Task to complete - A faithful copy of the whole listing is required.

Study material -
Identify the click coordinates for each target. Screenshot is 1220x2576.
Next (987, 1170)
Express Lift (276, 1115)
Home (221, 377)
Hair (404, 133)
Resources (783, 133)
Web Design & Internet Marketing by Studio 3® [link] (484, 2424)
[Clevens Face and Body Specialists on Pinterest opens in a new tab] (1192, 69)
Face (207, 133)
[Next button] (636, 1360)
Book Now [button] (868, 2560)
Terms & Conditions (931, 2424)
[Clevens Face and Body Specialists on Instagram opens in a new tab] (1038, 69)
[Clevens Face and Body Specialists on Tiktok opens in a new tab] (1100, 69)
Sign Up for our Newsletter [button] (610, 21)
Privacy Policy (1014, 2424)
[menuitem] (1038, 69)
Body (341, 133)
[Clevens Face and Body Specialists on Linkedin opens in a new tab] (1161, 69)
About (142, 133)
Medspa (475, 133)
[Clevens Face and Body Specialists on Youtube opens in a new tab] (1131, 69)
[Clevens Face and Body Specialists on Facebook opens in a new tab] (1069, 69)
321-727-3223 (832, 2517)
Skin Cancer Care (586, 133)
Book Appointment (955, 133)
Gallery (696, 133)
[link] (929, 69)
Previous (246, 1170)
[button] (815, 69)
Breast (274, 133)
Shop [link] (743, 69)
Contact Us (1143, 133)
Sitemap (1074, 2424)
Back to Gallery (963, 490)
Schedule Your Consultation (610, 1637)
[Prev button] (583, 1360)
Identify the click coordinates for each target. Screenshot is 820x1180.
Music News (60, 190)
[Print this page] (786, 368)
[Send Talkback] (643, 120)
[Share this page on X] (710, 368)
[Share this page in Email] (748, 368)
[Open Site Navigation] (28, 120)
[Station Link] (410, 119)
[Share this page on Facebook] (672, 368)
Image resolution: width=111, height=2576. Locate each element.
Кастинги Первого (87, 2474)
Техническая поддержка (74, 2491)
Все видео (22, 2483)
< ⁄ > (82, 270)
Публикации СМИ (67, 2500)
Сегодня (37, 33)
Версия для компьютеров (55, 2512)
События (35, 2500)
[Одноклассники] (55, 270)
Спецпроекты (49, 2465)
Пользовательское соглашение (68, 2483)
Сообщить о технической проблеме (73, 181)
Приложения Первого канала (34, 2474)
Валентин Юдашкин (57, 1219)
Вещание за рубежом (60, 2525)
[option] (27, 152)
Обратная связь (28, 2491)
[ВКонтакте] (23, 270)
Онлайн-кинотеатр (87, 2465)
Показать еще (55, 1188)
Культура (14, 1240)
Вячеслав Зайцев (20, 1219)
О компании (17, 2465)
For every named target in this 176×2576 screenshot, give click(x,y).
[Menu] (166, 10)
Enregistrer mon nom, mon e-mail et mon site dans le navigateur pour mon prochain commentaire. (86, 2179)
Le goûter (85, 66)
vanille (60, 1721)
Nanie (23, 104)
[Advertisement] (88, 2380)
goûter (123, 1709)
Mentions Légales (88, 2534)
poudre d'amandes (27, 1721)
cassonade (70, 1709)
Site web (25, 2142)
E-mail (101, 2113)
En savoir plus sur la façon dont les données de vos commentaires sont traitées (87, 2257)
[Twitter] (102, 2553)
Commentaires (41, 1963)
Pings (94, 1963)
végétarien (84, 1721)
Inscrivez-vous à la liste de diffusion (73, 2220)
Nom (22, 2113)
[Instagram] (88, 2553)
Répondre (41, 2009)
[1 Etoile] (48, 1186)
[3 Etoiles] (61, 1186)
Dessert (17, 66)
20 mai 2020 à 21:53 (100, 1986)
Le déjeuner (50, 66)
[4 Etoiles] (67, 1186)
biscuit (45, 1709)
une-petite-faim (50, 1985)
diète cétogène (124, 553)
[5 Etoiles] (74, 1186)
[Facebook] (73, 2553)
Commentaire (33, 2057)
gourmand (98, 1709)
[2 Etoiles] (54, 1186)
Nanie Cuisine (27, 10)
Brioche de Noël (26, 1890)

Output below -
Identify the click coordinates for each target. Screenshot is 1220x2576.
Next (987, 1170)
Express Lift (276, 1115)
Home (221, 377)
Hair (404, 133)
Resources (783, 133)
Web Design & Internet Marketing by Studio 3® [link] (484, 2424)
[Clevens Face and Body Specialists on Pinterest opens in a new tab] (1192, 69)
Face (207, 133)
[Next button] (636, 1360)
Book Now [button] (868, 2560)
Terms & Conditions (931, 2424)
[Clevens Face and Body Specialists on Instagram opens in a new tab] (1038, 69)
[Clevens Face and Body Specialists on Tiktok opens in a new tab] (1100, 69)
Sign Up for our Newsletter [button] (610, 21)
Privacy Policy (1014, 2424)
[menuitem] (1038, 69)
Body (341, 133)
[Clevens Face and Body Specialists on Linkedin opens in a new tab] (1161, 69)
About (142, 133)
Medspa (475, 133)
[Clevens Face and Body Specialists on Youtube opens in a new tab] (1131, 69)
[Clevens Face and Body Specialists on Facebook opens in a new tab] (1069, 69)
321-727-3223 (832, 2517)
Skin Cancer Care (586, 133)
Book Appointment (955, 133)
Gallery (696, 133)
[link] (929, 69)
Previous (246, 1170)
[button] (815, 69)
Breast (274, 133)
Shop [link] (743, 69)
Contact Us (1143, 133)
Sitemap (1074, 2424)
Back to Gallery (963, 490)
Schedule Your Consultation (610, 1637)
[Prev button] (583, 1360)
Identify the click coordinates for each target. Screenshot is 820x1180.
Music News (60, 190)
[Print this page] (786, 368)
[Send Talkback] (643, 120)
[Share this page on X] (710, 368)
[Share this page in Email] (748, 368)
[Open Site Navigation] (28, 120)
[Station Link] (410, 119)
[Share this page on Facebook] (672, 368)
Image resolution: width=111, height=2576. Locate each element.
Кастинги Первого (87, 2474)
Техническая поддержка (74, 2491)
Все видео (22, 2483)
< ⁄ > (82, 270)
Публикации СМИ (67, 2500)
Сегодня (37, 33)
Версия для компьютеров (55, 2512)
События (35, 2500)
[Одноклассники] (55, 270)
Спецпроекты (49, 2465)
Пользовательское соглашение (68, 2483)
Сообщить о технической проблеме (73, 181)
Приложения Первого канала (34, 2474)
Валентин Юдашкин (57, 1219)
Вещание за рубежом (60, 2525)
[option] (27, 152)
Обратная связь (28, 2491)
[ВКонтакте] (23, 270)
Онлайн-кинотеатр (87, 2465)
Показать еще (55, 1188)
Культура (14, 1240)
Вячеслав Зайцев (20, 1219)
О компании (17, 2465)
For every named target in this 176×2576 screenshot, give click(x,y).
[Menu] (166, 10)
Enregistrer mon nom, mon e-mail et mon site dans le navigateur pour mon prochain commentaire. (86, 2179)
Le goûter (85, 66)
vanille (60, 1721)
Nanie (23, 104)
[Advertisement] (88, 2380)
goûter (123, 1709)
Mentions Légales (88, 2534)
poudre d'amandes (27, 1721)
cassonade (70, 1709)
Site web (25, 2142)
E-mail (101, 2113)
En savoir plus sur la façon dont les données de vos commentaires sont traitées (87, 2257)
[Twitter] (102, 2553)
Commentaires (41, 1963)
Pings (94, 1963)
végétarien (84, 1721)
Inscrivez-vous à la liste de diffusion (73, 2220)
Nom (22, 2113)
[Instagram] (88, 2553)
Répondre (41, 2009)
[1 Etoile] (48, 1186)
[3 Etoiles] (61, 1186)
Dessert (17, 66)
20 mai 2020 à 21:53 (100, 1986)
Le déjeuner (50, 66)
[4 Etoiles] (67, 1186)
biscuit (45, 1709)
une-petite-faim (50, 1985)
diète cétogène (124, 553)
[5 Etoiles] (74, 1186)
[Facebook] (73, 2553)
Commentaire (33, 2057)
gourmand (98, 1709)
[2 Etoiles] (54, 1186)
Nanie Cuisine (27, 10)
Brioche de Noël (26, 1890)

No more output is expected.